“什么妹妹?”程千帆睁眼说瞎话,“你啊,少听那些风言风语。”
“难闻死了。”白若兰一只手捏住鼻子,一只手扇风,忙催促说道,“赶紧洗澡去。”
说着,她接过程千帆的外套,冲着在一旁好似困得不行了,直打哈欠的小栗子说道,“栗子,去给先生放洗澡水去。”
“是,太太。”小栗子强打起精神,乖巧的答应一声,接过太太递过来的外套,忙不迭的去忙碌了。
前些天,老爷多次夜宿在那位张姨太处,太太非常生气,好生大闹了一场。
看到无人注意,她低头嗅了嗅外套,除了中草药的味道外,内里还有一股胭脂香气。
小栗子嘴角一扬,先生果然狡猾,骗过了太太,只可惜没有骗过她。
不过,这味道似乎并不是,此前先生在那位张姨太那里留宿沾染的胭脂香水的味道。
似有一种廉价的风尘气息。
……
西爱咸斯路慎成里六十四号。
“谁?”兰小虎警觉的站在门后,他的手中握着一柄毛瑟短枪,短枪的保险已经关闭,随时可以击发。
“我,车合林。”
“怎么这么晚才回来?”
“黎老师不是说有些跑肚嘛,我去抓药了。”
门开了,赵枢理将手中拎着的药包递给兰小虎。
既然说抓药,手上必然要有药包,暗号最忌讳的就是空口白话。
“文火煎,最后熬成了梨膏样的糊糊,抹在手上,可以治冻疮。”赵枢理说道。
兰小虎看着这位身穿风衣,戴着礼帽,竖起高高的衣领,并且用围巾遮住了大半个脸,只露出眼睛的同志上了楼,他在背后默默说了句‘谢谢你,同志。’

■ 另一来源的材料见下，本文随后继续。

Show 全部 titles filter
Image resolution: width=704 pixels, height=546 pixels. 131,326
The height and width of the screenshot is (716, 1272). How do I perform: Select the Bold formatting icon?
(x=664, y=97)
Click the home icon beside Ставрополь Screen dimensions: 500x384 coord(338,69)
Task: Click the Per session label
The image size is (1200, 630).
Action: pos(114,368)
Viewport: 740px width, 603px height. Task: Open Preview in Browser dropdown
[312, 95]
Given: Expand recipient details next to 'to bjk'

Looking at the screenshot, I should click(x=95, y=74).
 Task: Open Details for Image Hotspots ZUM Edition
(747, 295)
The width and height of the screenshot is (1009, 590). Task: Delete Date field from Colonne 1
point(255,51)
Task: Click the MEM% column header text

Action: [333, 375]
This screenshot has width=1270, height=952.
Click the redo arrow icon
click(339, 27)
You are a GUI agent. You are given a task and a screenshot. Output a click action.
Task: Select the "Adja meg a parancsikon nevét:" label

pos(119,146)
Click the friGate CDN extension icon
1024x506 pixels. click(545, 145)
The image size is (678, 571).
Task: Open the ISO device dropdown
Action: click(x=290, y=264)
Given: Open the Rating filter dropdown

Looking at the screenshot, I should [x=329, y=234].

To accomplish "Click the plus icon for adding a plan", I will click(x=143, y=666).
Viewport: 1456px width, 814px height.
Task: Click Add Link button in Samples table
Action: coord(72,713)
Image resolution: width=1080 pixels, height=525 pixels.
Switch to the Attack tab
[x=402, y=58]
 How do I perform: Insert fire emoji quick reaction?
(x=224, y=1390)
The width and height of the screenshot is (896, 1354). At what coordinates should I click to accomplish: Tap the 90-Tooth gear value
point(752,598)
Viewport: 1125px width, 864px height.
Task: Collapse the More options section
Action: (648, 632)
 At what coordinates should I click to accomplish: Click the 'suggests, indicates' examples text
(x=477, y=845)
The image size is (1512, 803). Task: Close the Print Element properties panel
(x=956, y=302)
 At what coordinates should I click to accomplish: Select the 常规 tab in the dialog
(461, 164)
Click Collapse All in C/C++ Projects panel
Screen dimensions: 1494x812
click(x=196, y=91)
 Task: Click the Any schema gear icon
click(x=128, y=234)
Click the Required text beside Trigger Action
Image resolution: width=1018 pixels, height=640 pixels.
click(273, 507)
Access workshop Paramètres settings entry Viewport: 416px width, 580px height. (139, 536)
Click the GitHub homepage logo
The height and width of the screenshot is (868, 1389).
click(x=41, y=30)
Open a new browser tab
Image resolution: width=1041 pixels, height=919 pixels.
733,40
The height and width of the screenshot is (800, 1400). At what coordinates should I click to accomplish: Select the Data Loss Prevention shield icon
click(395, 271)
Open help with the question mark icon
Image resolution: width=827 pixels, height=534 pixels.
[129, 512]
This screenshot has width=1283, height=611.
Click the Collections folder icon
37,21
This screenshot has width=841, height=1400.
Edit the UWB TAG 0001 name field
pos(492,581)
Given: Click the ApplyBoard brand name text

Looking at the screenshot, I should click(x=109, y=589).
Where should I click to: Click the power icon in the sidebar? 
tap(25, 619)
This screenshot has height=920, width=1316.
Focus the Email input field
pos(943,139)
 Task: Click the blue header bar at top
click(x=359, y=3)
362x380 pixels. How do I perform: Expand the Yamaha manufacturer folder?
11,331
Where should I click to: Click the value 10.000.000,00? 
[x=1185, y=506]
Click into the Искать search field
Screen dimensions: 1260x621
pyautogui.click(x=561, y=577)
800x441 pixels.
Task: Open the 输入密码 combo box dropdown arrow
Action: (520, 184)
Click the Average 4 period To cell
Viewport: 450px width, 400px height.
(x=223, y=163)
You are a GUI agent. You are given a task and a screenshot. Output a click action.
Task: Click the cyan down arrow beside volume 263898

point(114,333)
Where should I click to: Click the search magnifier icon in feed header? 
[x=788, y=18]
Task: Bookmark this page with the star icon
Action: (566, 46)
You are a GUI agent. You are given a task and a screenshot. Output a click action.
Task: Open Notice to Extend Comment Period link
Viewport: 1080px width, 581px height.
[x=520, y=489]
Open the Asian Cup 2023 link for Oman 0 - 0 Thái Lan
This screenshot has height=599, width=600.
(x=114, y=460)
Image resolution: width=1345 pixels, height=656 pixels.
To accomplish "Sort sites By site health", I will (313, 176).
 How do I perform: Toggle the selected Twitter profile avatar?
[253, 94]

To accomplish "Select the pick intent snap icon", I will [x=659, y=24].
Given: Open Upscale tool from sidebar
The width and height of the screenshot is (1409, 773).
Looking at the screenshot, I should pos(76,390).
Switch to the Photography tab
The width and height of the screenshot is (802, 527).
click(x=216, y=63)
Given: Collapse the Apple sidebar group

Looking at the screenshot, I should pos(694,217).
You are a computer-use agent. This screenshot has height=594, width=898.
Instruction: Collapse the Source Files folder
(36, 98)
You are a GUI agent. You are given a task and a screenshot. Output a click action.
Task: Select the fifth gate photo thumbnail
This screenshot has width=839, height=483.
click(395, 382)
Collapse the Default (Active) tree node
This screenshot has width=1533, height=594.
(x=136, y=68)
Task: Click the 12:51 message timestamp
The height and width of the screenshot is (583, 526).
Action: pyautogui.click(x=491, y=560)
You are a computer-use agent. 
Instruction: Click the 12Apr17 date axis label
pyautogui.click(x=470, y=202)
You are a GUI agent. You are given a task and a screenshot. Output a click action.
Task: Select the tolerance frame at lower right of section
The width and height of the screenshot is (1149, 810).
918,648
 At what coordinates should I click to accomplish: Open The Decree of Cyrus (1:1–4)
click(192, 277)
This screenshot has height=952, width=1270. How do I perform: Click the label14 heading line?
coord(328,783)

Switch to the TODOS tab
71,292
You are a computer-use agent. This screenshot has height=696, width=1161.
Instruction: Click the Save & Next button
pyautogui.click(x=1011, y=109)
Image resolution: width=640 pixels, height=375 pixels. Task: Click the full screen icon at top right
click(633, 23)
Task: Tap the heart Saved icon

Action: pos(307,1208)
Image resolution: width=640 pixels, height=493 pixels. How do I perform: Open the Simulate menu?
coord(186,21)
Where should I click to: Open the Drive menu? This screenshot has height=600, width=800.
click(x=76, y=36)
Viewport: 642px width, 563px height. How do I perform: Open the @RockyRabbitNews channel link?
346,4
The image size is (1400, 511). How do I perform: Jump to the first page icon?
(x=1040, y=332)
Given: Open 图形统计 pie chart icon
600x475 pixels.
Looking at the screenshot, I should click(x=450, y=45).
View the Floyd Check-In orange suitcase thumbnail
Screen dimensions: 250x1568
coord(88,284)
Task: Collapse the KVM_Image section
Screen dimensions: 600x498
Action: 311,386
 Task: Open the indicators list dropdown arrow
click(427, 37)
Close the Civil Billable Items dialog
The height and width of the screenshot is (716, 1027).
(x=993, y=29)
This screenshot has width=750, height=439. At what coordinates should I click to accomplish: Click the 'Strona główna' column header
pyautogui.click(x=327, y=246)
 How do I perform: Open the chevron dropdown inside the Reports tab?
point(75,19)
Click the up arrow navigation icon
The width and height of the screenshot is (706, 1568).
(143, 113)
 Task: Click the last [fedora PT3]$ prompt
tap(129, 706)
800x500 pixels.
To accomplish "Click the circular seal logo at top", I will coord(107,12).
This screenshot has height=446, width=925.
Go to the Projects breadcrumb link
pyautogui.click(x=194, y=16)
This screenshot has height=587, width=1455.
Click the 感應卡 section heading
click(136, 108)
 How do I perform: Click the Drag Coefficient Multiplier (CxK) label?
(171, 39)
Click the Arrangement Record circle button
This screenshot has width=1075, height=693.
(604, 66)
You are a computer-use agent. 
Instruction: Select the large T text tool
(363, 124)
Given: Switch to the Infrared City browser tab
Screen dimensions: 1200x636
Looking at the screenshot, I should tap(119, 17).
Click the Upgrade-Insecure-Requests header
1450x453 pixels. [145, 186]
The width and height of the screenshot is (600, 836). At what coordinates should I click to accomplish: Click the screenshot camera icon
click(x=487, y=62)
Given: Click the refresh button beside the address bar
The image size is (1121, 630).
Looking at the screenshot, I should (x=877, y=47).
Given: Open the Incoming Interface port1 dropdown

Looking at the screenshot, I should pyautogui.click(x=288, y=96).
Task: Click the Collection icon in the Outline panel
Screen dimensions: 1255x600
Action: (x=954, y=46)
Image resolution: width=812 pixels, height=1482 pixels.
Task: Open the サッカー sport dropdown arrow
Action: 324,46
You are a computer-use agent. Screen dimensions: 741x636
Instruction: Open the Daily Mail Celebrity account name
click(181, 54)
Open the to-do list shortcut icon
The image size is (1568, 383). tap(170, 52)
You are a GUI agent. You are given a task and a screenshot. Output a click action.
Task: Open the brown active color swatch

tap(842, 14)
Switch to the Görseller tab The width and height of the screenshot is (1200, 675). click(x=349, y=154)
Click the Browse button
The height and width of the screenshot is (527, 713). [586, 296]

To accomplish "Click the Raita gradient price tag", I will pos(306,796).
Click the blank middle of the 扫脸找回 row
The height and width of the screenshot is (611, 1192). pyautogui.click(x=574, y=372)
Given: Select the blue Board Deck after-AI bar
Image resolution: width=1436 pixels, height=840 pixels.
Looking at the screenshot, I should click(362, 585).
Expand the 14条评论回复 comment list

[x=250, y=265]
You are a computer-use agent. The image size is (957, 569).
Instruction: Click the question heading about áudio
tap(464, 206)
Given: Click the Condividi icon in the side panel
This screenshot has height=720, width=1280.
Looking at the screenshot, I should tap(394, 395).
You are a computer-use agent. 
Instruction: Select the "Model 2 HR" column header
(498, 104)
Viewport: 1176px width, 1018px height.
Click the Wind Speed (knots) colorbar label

上次这位同志来见易军同志,看到他手上冻疮严重,便记在了心中。
……
易军同志已经惊醒。
听得楼下传来的声音,然后又听到熟悉的脚步声,易军同志整个人的神情终于放松下来。
他已经记住了这脚步,来人是‘蝉蛹’同志。
然后,易军同志那刚刚放松下来的情绪,再度紧张起来了。
‘蝉蛹’同志深夜来访,必然有十万火急的事情。
而且,这种十万火急的事情,必然是糟糕事情,亦或是严峻局面。
好事情也没得半夜来知会的必要啊。
“可是出什么事情了?”易军同志问‘蝉蛹’同志。
“紧急军情。”赵枢理点点头,说道。
易军同志的表情也陡然严肃,“看来敌人是不想让我们过个安稳年啊。”
“苏南东路?”他问。
江南局已经向江苏省委发来示警,研判敌人可能会对江南东路进行扫荡,提醒江苏省委和刚成立的‘新江抗’做好准备。
故而,‘蝉蛹’同志一说是紧急军情,他就猜测多半是敌人对江南东路的扫荡来临了。